Solar Storm on August 1, 2010

Solar Storm on August 1, 2010

Spectacular aurora lit the night sky from Europe to North America on August 3, 2010, thanks to a 12-hour long geomagnetic storm. The storm occurred as large clouds of charged particles from the Sun interacted with the magnetic field around Earth. As the particles zoomed along the magnetic field, they collided with and energized oxygen and nitrogen in the atmosphere. When the energized atoms relaxed, they emitted light, providing a brilliant show.

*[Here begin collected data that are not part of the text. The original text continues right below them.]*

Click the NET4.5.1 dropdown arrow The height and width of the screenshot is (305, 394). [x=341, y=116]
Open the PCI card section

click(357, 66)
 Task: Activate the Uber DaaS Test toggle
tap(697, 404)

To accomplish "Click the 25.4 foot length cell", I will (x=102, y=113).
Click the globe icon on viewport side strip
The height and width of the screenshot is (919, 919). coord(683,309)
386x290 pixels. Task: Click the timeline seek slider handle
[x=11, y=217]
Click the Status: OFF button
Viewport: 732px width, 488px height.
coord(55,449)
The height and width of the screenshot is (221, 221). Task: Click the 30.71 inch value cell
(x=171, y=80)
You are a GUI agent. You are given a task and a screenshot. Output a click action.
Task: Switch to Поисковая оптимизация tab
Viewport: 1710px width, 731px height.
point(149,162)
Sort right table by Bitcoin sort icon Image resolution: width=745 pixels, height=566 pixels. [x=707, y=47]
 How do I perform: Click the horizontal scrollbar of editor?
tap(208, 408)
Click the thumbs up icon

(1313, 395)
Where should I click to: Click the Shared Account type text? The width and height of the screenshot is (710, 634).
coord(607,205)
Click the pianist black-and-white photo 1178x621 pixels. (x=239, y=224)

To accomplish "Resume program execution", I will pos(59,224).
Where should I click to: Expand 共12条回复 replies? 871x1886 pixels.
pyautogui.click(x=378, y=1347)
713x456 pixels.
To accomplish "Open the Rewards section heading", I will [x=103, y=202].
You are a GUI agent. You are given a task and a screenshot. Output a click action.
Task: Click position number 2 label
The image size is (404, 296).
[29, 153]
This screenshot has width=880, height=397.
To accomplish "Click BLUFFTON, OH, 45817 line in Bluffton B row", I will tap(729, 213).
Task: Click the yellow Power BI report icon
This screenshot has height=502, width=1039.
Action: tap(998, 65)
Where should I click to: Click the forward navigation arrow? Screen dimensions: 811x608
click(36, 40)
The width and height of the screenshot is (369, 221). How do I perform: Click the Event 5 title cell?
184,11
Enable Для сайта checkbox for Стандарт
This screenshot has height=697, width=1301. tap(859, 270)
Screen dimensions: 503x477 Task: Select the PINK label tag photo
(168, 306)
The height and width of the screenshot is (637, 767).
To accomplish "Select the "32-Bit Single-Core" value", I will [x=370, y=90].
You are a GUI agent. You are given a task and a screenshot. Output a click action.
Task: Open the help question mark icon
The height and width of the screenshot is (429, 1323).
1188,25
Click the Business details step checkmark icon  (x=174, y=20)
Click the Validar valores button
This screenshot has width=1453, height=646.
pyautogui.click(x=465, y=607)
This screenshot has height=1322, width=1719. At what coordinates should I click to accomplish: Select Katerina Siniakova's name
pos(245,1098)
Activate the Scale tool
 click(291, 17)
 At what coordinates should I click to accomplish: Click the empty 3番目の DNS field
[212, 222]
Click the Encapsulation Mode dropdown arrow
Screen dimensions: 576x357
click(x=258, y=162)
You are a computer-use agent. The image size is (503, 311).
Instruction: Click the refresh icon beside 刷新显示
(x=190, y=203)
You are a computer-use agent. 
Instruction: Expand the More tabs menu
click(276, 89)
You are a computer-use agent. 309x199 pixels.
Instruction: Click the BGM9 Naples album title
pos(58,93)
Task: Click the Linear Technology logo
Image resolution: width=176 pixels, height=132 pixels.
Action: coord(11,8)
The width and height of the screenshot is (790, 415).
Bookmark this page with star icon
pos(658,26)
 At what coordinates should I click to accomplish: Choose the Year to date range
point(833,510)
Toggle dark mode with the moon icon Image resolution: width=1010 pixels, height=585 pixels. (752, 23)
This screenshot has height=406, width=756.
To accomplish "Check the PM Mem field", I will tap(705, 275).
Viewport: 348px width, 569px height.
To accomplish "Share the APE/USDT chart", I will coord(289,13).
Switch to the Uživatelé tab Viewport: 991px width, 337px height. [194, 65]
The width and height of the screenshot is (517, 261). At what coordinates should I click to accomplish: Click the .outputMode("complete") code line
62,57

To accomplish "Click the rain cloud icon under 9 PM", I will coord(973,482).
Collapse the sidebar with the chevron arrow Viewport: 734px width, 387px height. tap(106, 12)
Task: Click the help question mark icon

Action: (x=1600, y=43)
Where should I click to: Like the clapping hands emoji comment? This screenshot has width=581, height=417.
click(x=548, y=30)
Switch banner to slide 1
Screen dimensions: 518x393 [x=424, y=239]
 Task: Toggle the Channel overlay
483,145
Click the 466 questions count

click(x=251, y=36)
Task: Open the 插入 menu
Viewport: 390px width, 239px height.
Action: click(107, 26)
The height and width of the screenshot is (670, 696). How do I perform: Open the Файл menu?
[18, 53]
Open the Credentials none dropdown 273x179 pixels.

The light display on August 3 started with a solar storm on August 1. This image, from NASA’s Solar Terrestrial Relations Observatory (STEREO) Ahead telescope, shows a small flare leaving the Sun in the upper left side of the image.

The Sun also sent a coronal mass ejection, a stream of charged particles, towards Earth about the same time as the flare occurred. The coronal mass ejection starts at 2:36 UTC and ends at 3:56 UTC on August 1 in this animation on STEREO Ahead images. The coronal mass ejection happens quickly. It is the eruption of particles bursting from the left side of the Sun, just below the center. The animation shows the cloud of particles moving away toward Earth at more than 1,000 kilometers per second (3.6 million kilometers per hour or 2 million miles per hour), moving more quickly than any other coronal mass ejection in years.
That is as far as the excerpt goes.